PROBLEM TO SOLVE -
Please scale everything from the line containing "Click the Wild Rose kurta set title" down to the line containing "pyautogui.click(x=1004, y=46)" and reproduce each line in full. Multiply every coordinate in the answers by 1.65 and round to whole numbers, with halves going up, while leaving all other numbers unchanged.

Data entries -

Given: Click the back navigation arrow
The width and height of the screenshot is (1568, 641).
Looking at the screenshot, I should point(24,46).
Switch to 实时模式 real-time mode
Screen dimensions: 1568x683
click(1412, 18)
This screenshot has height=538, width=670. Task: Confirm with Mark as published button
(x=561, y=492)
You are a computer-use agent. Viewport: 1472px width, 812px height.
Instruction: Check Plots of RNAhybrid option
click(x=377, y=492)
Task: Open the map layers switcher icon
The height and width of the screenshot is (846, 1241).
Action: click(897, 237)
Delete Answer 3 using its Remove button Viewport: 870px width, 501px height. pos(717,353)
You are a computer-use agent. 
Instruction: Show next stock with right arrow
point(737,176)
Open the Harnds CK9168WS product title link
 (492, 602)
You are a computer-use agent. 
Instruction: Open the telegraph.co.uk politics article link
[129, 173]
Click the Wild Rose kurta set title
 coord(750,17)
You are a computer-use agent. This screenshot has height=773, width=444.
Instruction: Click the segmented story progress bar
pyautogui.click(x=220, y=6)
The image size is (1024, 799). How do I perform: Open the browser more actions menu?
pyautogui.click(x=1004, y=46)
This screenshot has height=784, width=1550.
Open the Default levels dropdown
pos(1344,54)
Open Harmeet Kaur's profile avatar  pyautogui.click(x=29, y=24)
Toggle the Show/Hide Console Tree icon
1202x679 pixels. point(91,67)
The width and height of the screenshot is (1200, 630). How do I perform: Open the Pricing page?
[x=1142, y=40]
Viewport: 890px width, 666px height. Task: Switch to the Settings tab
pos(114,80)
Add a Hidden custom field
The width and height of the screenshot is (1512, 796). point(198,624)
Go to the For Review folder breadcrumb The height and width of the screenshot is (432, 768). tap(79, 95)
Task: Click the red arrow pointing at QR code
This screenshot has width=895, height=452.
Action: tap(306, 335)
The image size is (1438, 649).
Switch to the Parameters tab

ANSWER -
Click the Wild Rose kurta set title
 coord(1238,28)
You are a computer-use agent. This screenshot has height=773, width=444.
Instruction: Click the segmented story progress bar
pyautogui.click(x=363, y=10)
The image size is (1024, 799). How do I perform: Open the browser more actions menu?
pyautogui.click(x=1657, y=76)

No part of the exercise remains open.